§ **Page**

================================

Inductive proof of the SoftMax capacity: Inspired by our dark-knowledge-clustering experiments, a constructive proof was designed for the temperature scaling SoftMax classification capacity while varying the number of classes and the temperature parameters. As far as we are aware, this is one of the largest experiments that took place for a specific learning algorithm and it involved documenting the SoftMax classification limits as we vary the temperature parameters in range from 1 to 20 and the number of classes in range of 10 to 1000.

Let us start with the first part of our inductive proof: the verification of the hypothesis for two classes. It is considered that before the classification layer, the values obtained are $z_1$ and $z_2$. It is proven that one can choose an $ϵ>0$ for arbitrary values with small variations so a rank $N\ge 1$ exists such that

$${\displaystyle \frac{\exp (z_1/T)}{\exp (z_1/T)+\exp (z_2/T)}}\approx {\displaystyle \frac{\exp (z_2/T)}{\exp (z_1/T)+\exp (z_2/T)}}+ϵ$$

(5)

The maximum value for T is attained when the equality is satisfied. Since the denominator is common, the equation can be considered without loss of the generality:

$$\exp (z_1/T)=\exp (z_2/T)+ϵ$$

(6)

Next, the natural logarithm $ln$ is applied and one can consequently obtain

$$z_1/T=z_2/T+ln\left(ϵ\right)$$

(7)

which provides us for the considered class classification margin $ϵ$ with the following estimation for the Tmax

$$Tmax=(z_1-z_2)/ln\left(ϵ\right)$$

(8)

================================

§ **Listing**

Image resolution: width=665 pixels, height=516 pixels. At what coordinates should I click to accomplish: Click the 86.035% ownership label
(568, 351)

================================

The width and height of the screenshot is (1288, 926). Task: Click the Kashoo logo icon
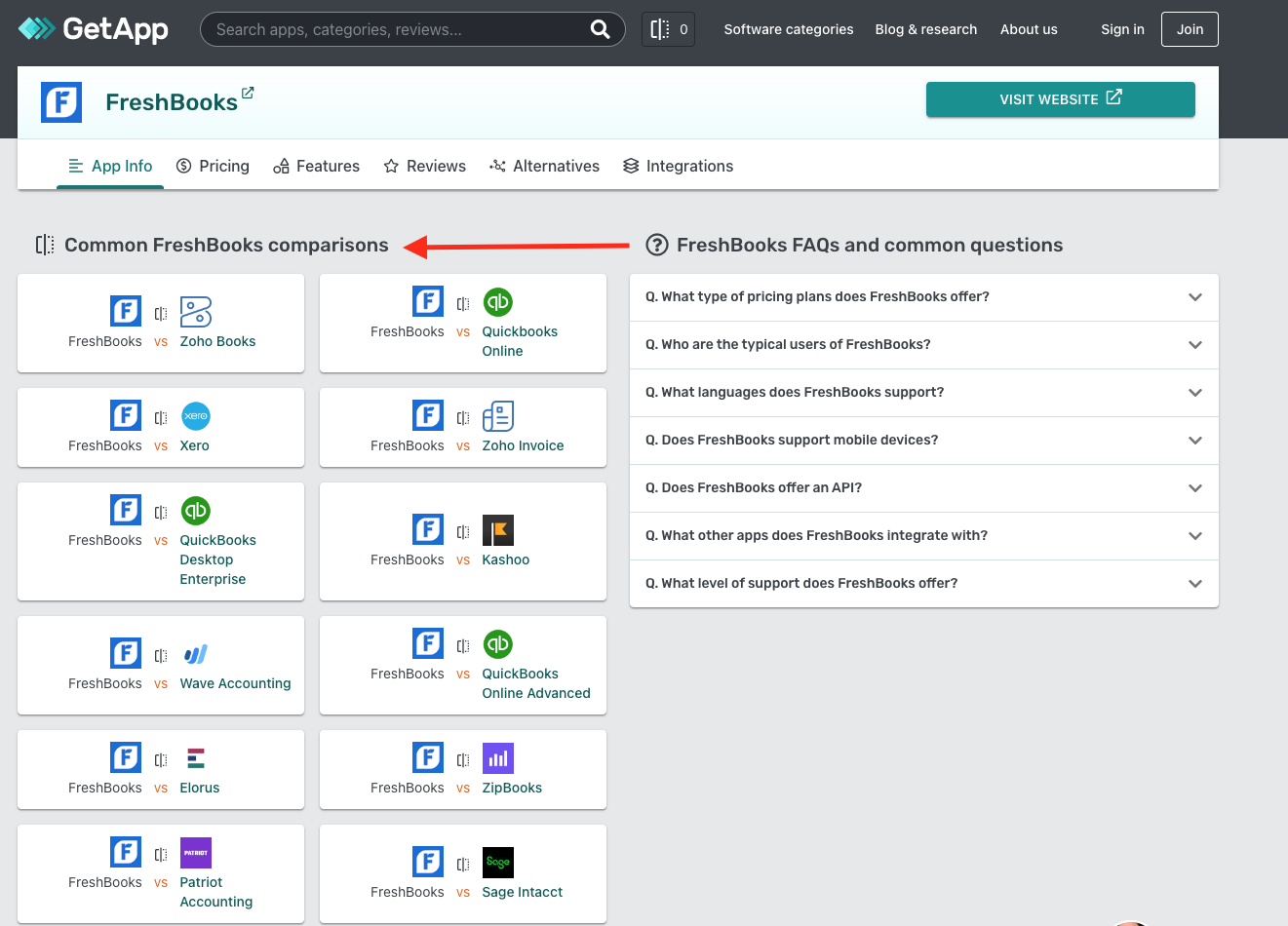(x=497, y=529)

================================

§ **Exercise tasks**
A: Condense the paragraph of the SoftMax excerpt that begins "Inductive proof of the SoftMax capacity" into a short list that keeps its main facts.
B: Print the part of the SoftMax excerpt between "Inductive proof of" and "10 to 1000.", inclusive.
The entries have no role in this work.

§ **Solutions by task**
A:
- Prompted by dark-knowledge-clustering experiments, the authors built a constructive proof of the classification capacity of temperature-scaled SoftMax as the number of classes and the temperature vary.
- They believe it is one of the largest experiments carried out for a specific learning algorithm.
- It recorded SoftMax classification limits for temperatures from 1 to 20 and for 10 to 1000 classes.

B:
Inductive proof of the SoftMax capacity: Inspired by our dark-knowledge-clustering experiments, a constructive proof was designed for the temperature scaling SoftMax classification capacity while varying the number of classes and the temperature parameters. As far as we are aware, this is one of the largest experiments that took place for a specific learning algorithm and it involved documenting the SoftMax classification limits as we vary the temperature parameters in range from 1 to 20 and the number of classes in range of 10 to 1000.